Sunday, October 26, 2008

Dayamayir Katha


This is a book I stumbled upon recently and read at one go. 'Unputdownable!' is so critically callous a phrase that I would not use it for this book. It is the story of a woman of no importance...Daya or Dayamayi...who reminisces ten years of her childhood spent in a remote village in Bangladesh--a village called Dighpait. Simply put, these are the kind of books that make you laugh and cry at the same time. It talks about a world unadulterated by any pretensions that you are familiar with...civility... science...technology...politics...formal education...or anything that you can possibly conceive of. It just tells you a story, exactly the way a story needs to be told. Time and again you would merely be staring at the words on the printed page, as your mind has raced off to forgotten depths of your past...memories of a lost childhood, the face of a half-known relative who you loved, or an event you try frantically to recollect. At the end of it all you realize how you can never write like this, as you have lost that innocence, that clarity of mind and heart which enables you to reminisce in such an unbridled fashion.

The book makes you sad and happy for Daya: sad as she is sad in the writing of the book; happy, as she is so happy in being able to write. It also makes you happy and sad for yourself: happy, as you have come upon and read the book; sad as you will never write like this. Dayamayi's tale is not special in any way..each one of us has such a tale that we carry to our graves or pyres. What propels you into the book is the lucid, sylvan purity with which she could narrate it...the feeling of how she must have garnered each thread for the fabric of her story with a painful ease.



I have not been paid to write a review of the book. I write this of my own accord for those chance readers of my blog.I urge them to read it. There are no postmodern turns in the text, no aporetic jerkiness, no narrative gymnastics, no magic-real pyrotechnics.
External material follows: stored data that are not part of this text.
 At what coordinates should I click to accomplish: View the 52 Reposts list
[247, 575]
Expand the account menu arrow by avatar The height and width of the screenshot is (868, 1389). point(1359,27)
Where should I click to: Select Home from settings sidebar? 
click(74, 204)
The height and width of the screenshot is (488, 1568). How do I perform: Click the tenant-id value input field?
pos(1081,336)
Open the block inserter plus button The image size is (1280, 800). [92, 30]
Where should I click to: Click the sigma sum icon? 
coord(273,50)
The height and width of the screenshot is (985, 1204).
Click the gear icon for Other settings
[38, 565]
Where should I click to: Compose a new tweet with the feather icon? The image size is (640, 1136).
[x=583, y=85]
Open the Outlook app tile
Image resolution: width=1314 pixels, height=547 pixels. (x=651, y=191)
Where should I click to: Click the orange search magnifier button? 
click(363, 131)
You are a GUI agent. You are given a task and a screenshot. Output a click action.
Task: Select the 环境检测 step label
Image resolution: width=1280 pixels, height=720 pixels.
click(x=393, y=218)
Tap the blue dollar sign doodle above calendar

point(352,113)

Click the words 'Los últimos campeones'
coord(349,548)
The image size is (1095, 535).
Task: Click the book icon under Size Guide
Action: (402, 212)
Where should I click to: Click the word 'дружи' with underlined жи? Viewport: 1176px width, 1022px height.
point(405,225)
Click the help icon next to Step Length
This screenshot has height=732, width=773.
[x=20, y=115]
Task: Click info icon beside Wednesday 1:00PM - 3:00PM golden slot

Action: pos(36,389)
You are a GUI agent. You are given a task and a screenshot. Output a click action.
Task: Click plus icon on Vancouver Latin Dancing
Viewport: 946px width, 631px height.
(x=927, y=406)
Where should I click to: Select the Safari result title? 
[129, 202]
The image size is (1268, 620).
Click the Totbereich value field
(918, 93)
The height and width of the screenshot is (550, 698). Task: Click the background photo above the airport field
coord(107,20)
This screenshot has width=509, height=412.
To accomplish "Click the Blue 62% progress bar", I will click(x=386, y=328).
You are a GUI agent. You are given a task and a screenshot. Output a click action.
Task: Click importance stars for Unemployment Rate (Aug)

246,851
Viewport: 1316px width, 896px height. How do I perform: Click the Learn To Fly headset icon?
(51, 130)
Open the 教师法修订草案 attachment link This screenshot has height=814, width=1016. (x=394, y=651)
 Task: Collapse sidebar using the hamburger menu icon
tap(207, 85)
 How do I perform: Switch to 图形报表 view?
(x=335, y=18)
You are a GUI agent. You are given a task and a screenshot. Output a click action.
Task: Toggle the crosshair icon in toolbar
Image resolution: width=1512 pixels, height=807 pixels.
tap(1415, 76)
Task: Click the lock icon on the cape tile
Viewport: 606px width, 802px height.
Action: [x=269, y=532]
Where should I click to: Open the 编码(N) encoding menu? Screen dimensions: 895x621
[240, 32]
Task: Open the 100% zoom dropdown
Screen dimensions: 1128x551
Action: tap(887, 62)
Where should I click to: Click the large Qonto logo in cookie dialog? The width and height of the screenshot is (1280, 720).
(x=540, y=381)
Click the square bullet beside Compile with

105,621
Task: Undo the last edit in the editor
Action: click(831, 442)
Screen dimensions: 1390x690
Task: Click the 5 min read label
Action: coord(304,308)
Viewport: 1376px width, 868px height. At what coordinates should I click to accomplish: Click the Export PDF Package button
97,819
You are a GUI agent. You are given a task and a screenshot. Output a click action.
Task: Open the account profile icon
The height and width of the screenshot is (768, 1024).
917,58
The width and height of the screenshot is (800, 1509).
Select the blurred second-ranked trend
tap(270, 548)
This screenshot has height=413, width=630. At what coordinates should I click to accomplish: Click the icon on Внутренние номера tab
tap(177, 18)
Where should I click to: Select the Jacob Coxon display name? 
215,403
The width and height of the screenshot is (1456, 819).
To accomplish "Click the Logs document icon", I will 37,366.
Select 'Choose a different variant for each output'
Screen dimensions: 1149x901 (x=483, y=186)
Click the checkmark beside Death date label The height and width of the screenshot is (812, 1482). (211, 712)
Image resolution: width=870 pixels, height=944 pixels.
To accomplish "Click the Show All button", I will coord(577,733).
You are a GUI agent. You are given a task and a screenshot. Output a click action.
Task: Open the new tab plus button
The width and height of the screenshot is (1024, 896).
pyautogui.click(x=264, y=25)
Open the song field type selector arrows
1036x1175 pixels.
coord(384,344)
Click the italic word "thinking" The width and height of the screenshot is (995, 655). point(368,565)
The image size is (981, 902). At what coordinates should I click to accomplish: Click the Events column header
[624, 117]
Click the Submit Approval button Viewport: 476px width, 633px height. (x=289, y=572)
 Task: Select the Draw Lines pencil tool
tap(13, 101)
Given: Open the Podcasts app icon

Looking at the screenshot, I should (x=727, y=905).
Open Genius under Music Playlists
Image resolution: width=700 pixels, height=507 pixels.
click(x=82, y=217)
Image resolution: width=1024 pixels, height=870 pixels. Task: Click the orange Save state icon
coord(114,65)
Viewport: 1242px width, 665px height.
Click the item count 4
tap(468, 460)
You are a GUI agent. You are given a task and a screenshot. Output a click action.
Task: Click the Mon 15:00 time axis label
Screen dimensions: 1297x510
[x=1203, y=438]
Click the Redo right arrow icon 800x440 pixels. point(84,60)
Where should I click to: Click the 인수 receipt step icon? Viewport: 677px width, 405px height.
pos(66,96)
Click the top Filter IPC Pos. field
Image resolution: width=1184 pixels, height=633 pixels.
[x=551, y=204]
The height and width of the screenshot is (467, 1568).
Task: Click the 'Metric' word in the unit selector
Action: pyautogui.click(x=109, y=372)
Read it and you will know JOY

3 comments:

Anonymous said...

have not read the book but it seems highly recommended.it seems to have struck a chord in a way that most books these days don't quite manage to. looking forward to reading it and to more such heartfelt critiques of quaint and moving tales.

Anonymous said...

Why have you stopped blogging?

Anonymous said...

you know people keep coming back to your blog to read more. here's hoping the next time i come back there is something new to read.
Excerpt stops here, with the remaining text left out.